[Stored items]
++++++
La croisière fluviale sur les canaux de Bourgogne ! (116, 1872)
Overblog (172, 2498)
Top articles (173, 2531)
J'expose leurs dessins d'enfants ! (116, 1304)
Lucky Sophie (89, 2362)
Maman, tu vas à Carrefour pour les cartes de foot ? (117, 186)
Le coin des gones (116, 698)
++++++
TASK GOAL → Return the lines above, starting at the one that contains "J'expose leurs dessins" and running through the last, exactly as they appear, with no extra lines.

REPLY TO THE EXERCISE →
J'expose leurs dessins d'enfants ! (116, 1304)
Lucky Sophie (89, 2362)
Maman, tu vas à Carrefour pour les cartes de foot ? (117, 186)
Le coin des gones (116, 698)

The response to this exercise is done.